-- Opening Marker --

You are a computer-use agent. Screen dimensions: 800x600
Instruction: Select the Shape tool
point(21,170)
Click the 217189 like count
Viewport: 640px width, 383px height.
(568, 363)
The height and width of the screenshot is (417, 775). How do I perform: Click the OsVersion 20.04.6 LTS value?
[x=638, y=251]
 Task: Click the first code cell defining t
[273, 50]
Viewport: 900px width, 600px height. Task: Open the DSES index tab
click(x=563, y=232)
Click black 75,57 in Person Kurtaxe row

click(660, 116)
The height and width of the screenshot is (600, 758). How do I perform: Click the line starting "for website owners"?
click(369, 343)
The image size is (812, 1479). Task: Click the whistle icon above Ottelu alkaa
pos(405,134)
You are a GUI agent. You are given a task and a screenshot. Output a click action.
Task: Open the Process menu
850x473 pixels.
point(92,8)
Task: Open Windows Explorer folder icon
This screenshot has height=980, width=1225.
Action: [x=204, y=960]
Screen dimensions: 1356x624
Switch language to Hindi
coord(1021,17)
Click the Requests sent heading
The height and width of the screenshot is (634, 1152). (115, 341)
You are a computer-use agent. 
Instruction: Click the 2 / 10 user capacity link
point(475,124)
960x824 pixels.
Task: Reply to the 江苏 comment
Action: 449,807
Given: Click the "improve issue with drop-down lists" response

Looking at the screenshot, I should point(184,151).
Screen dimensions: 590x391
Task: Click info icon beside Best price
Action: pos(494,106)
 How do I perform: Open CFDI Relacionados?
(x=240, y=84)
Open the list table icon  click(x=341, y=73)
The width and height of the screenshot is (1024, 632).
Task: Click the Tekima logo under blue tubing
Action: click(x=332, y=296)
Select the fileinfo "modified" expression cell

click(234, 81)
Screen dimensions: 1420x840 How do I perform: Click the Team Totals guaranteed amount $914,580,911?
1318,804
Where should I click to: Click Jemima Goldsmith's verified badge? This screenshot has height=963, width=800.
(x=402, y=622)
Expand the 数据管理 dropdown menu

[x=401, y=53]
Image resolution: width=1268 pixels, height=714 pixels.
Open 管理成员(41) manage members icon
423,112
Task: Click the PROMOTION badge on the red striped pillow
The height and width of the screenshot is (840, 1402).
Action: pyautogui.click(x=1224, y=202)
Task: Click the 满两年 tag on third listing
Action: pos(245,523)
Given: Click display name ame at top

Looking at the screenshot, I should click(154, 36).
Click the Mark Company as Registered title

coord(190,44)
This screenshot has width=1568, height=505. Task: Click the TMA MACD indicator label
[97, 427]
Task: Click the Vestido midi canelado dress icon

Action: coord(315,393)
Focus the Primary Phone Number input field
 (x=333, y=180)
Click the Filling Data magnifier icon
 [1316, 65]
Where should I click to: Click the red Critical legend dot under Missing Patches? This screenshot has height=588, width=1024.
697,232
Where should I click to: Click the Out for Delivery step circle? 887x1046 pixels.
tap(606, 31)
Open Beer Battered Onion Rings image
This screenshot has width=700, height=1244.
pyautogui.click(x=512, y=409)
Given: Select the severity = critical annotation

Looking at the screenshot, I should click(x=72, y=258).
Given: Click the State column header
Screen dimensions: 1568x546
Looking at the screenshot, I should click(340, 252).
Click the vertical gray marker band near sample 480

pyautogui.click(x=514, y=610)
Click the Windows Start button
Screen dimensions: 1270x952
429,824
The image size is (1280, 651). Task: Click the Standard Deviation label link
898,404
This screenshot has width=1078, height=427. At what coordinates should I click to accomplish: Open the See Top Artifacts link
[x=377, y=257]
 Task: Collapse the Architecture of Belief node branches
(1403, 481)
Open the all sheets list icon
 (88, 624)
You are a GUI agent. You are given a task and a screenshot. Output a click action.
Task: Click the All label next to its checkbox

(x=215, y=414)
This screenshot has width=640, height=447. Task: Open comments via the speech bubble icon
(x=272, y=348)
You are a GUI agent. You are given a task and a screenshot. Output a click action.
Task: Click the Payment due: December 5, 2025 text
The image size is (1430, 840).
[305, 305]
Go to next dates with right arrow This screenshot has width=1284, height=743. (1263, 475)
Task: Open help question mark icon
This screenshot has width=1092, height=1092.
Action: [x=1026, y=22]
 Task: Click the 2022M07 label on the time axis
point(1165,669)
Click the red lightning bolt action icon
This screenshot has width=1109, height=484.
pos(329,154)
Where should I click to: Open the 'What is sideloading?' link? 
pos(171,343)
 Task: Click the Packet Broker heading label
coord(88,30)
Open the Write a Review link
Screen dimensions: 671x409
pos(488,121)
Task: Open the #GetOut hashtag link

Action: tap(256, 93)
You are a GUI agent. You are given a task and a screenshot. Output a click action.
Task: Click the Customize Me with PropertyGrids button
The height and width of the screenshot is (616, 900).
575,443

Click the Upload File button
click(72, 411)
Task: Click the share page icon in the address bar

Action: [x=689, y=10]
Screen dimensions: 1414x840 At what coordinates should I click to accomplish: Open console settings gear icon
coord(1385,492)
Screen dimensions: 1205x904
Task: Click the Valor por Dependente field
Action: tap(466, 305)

-- Closing Marker --

**About this exercise**
Nothing may be dropped or altered. Copy every line above.

**Response box**
You are a computer-use agent. Screen dimensions: 800x600
Instruction: Select the Shape tool
point(21,170)
Click the 217189 like count
Viewport: 640px width, 383px height.
(568, 363)
The height and width of the screenshot is (417, 775). How do I perform: Click the OsVersion 20.04.6 LTS value?
[x=638, y=251]
 Task: Click the first code cell defining t
[273, 50]
Viewport: 900px width, 600px height. Task: Open the DSES index tab
click(x=563, y=232)
Click black 75,57 in Person Kurtaxe row

click(660, 116)
The height and width of the screenshot is (600, 758). How do I perform: Click the line starting "for website owners"?
click(369, 343)
The image size is (812, 1479). Task: Click the whistle icon above Ottelu alkaa
pos(405,134)
You are a GUI agent. You are given a task and a screenshot. Output a click action.
Task: Open the Process menu
850x473 pixels.
point(92,8)
Task: Open Windows Explorer folder icon
This screenshot has height=980, width=1225.
Action: [x=204, y=960]
Screen dimensions: 1356x624
Switch language to Hindi
coord(1021,17)
Click the Requests sent heading
The height and width of the screenshot is (634, 1152). (115, 341)
You are a computer-use agent. 
Instruction: Click the 2 / 10 user capacity link
point(475,124)
960x824 pixels.
Task: Reply to the 江苏 comment
Action: 449,807
Given: Click the "improve issue with drop-down lists" response

Looking at the screenshot, I should point(184,151).
Screen dimensions: 590x391
Task: Click info icon beside Best price
Action: pos(494,106)
 How do I perform: Open CFDI Relacionados?
(x=240, y=84)
Open the list table icon  click(x=341, y=73)
The width and height of the screenshot is (1024, 632).
Task: Click the Tekima logo under blue tubing
Action: click(x=332, y=296)
Select the fileinfo "modified" expression cell

click(234, 81)
Screen dimensions: 1420x840 How do I perform: Click the Team Totals guaranteed amount $914,580,911?
1318,804
Where should I click to: Click Jemima Goldsmith's verified badge? This screenshot has height=963, width=800.
(x=402, y=622)
Expand the 数据管理 dropdown menu

[x=401, y=53]
Image resolution: width=1268 pixels, height=714 pixels.
Open 管理成员(41) manage members icon
423,112
Task: Click the PROMOTION badge on the red striped pillow
The height and width of the screenshot is (840, 1402).
Action: pyautogui.click(x=1224, y=202)
Task: Click the 满两年 tag on third listing
Action: pos(245,523)
Given: Click display name ame at top

Looking at the screenshot, I should click(154, 36).
Click the Mark Company as Registered title

coord(190,44)
This screenshot has width=1568, height=505. Task: Click the TMA MACD indicator label
[97, 427]
Task: Click the Vestido midi canelado dress icon

Action: coord(315,393)
Focus the Primary Phone Number input field
 (x=333, y=180)
Click the Filling Data magnifier icon
 [1316, 65]
Where should I click to: Click the red Critical legend dot under Missing Patches? This screenshot has height=588, width=1024.
697,232
Where should I click to: Click the Out for Delivery step circle? 887x1046 pixels.
tap(606, 31)
Open Beer Battered Onion Rings image
This screenshot has width=700, height=1244.
pyautogui.click(x=512, y=409)
Given: Select the severity = critical annotation

Looking at the screenshot, I should click(x=72, y=258).
Given: Click the State column header
Screen dimensions: 1568x546
Looking at the screenshot, I should click(340, 252).
Click the vertical gray marker band near sample 480

pyautogui.click(x=514, y=610)
Click the Windows Start button
Screen dimensions: 1270x952
429,824
The image size is (1280, 651). Task: Click the Standard Deviation label link
898,404
This screenshot has width=1078, height=427. At what coordinates should I click to accomplish: Open the See Top Artifacts link
[x=377, y=257]
 Task: Collapse the Architecture of Belief node branches
(1403, 481)
Open the all sheets list icon
 (88, 624)
You are a GUI agent. You are given a task and a screenshot. Output a click action.
Task: Click the All label next to its checkbox

(x=215, y=414)
This screenshot has width=640, height=447. Task: Open comments via the speech bubble icon
(x=272, y=348)
You are a GUI agent. You are given a task and a screenshot. Output a click action.
Task: Click the Payment due: December 5, 2025 text
The image size is (1430, 840).
[305, 305]
Go to next dates with right arrow This screenshot has width=1284, height=743. (1263, 475)
Task: Open help question mark icon
This screenshot has width=1092, height=1092.
Action: [x=1026, y=22]
 Task: Click the 2022M07 label on the time axis
point(1165,669)
Click the red lightning bolt action icon
This screenshot has width=1109, height=484.
pos(329,154)
Where should I click to: Open the 'What is sideloading?' link? 
pos(171,343)
 Task: Click the Packet Broker heading label
coord(88,30)
Open the Write a Review link
Screen dimensions: 671x409
pos(488,121)
Task: Open the #GetOut hashtag link

Action: tap(256, 93)
You are a GUI agent. You are given a task and a screenshot. Output a click action.
Task: Click the Customize Me with PropertyGrids button
The height and width of the screenshot is (616, 900).
575,443

Click the Upload File button
click(72, 411)
Task: Click the share page icon in the address bar

Action: [x=689, y=10]
Screen dimensions: 1414x840 At what coordinates should I click to accomplish: Open console settings gear icon
coord(1385,492)
Screen dimensions: 1205x904
Task: Click the Valor por Dependente field
Action: tap(466, 305)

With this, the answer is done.